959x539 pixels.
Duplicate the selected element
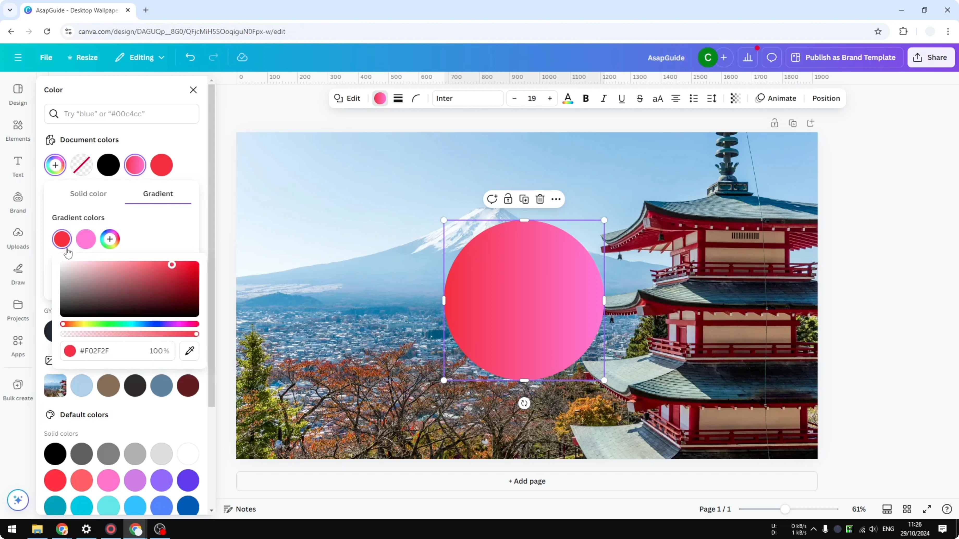coord(524,199)
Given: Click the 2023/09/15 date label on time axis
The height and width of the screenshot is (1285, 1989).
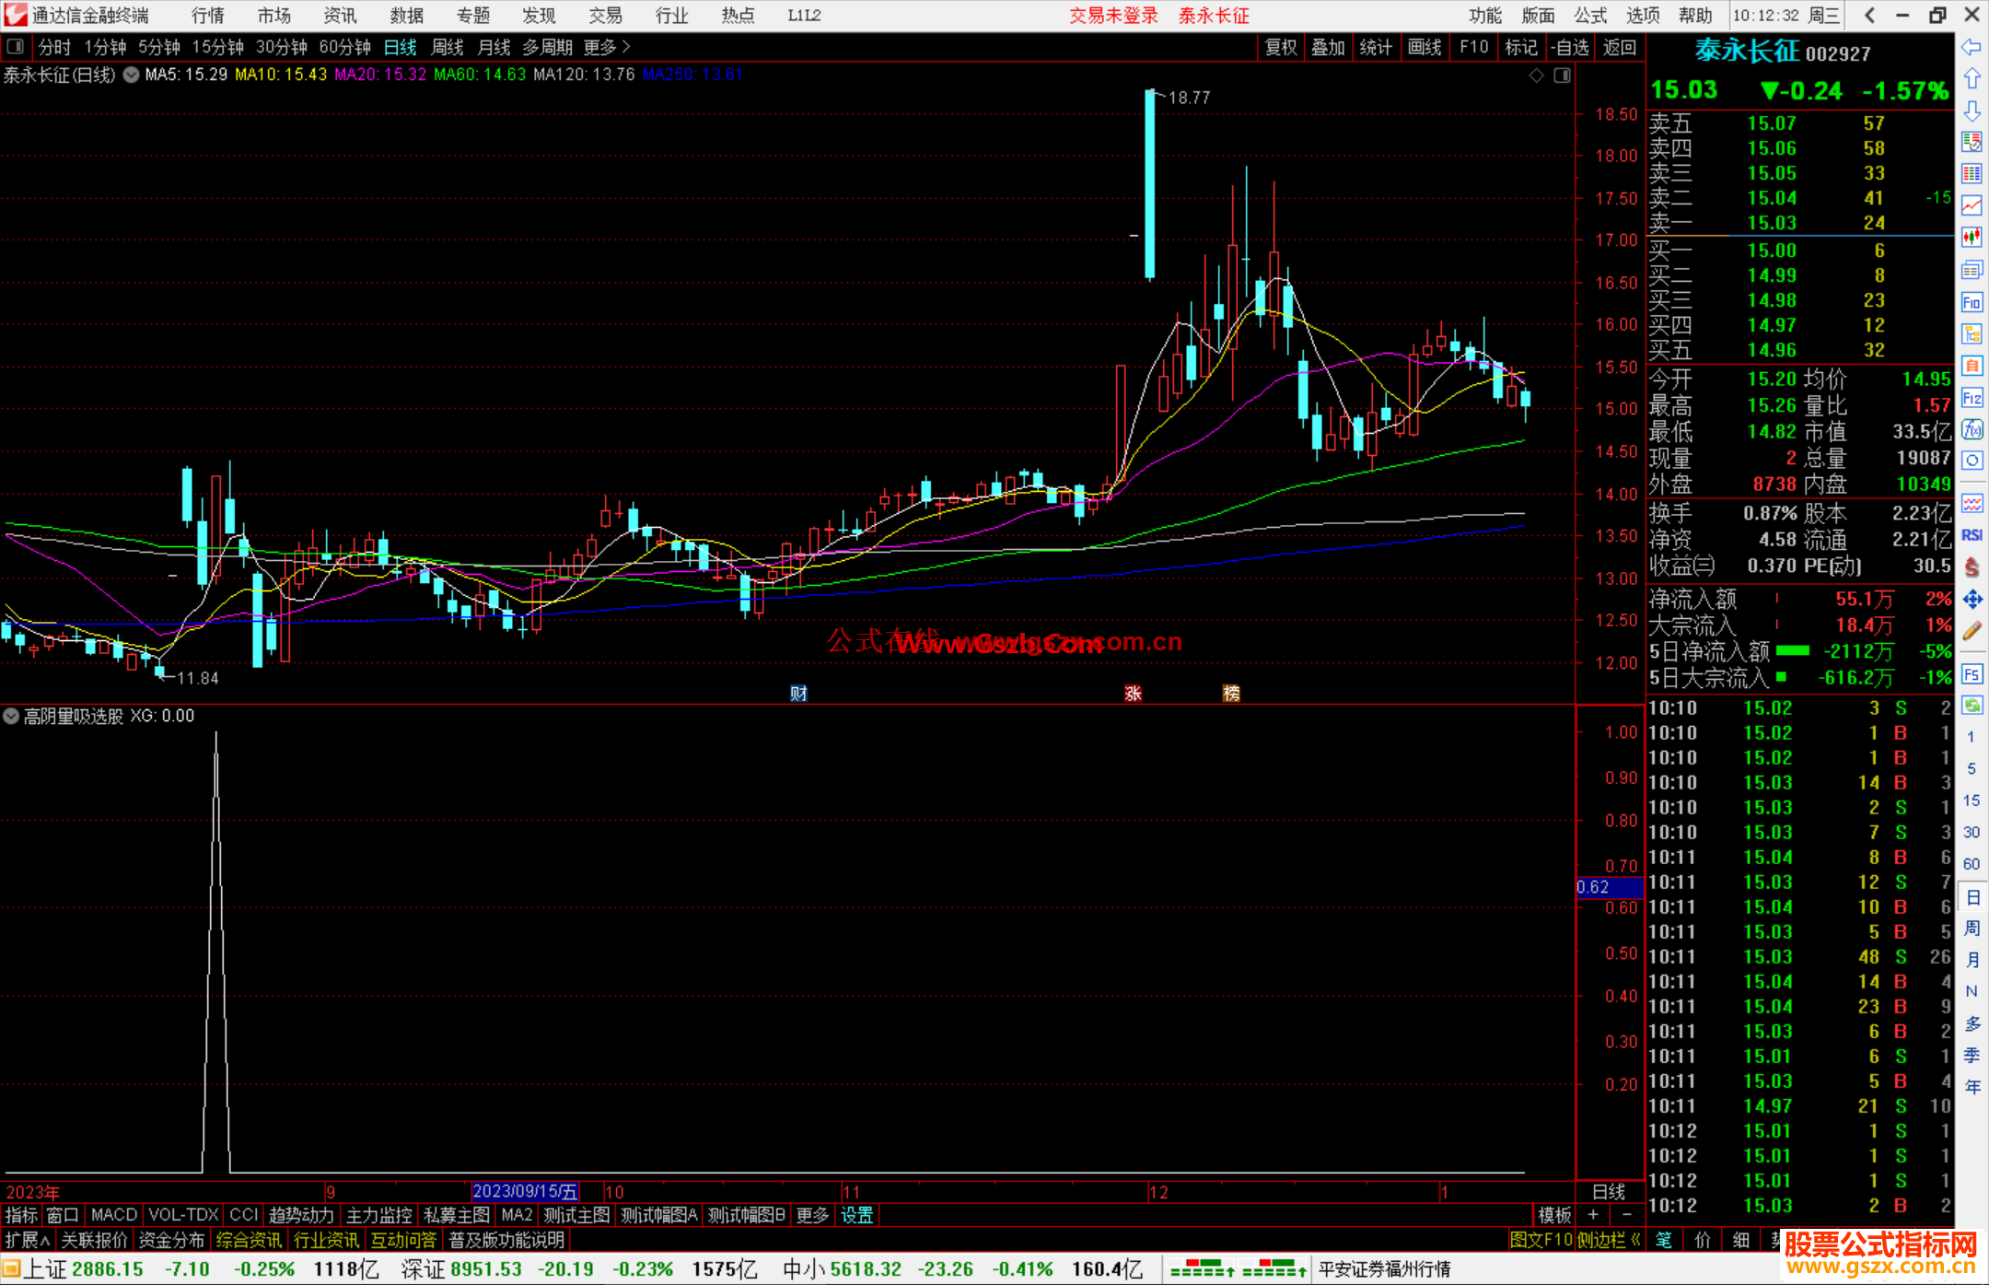Looking at the screenshot, I should 524,1191.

## [What you need to do]
Leave the pictures aside and give every entry above again word for word.

## [Result for this exercise]
959x539 pixels.
Duplicate the selected element
coord(524,199)
Given: Click the 2023/09/15 date label on time axis
The height and width of the screenshot is (1285, 1989).
Looking at the screenshot, I should 524,1191.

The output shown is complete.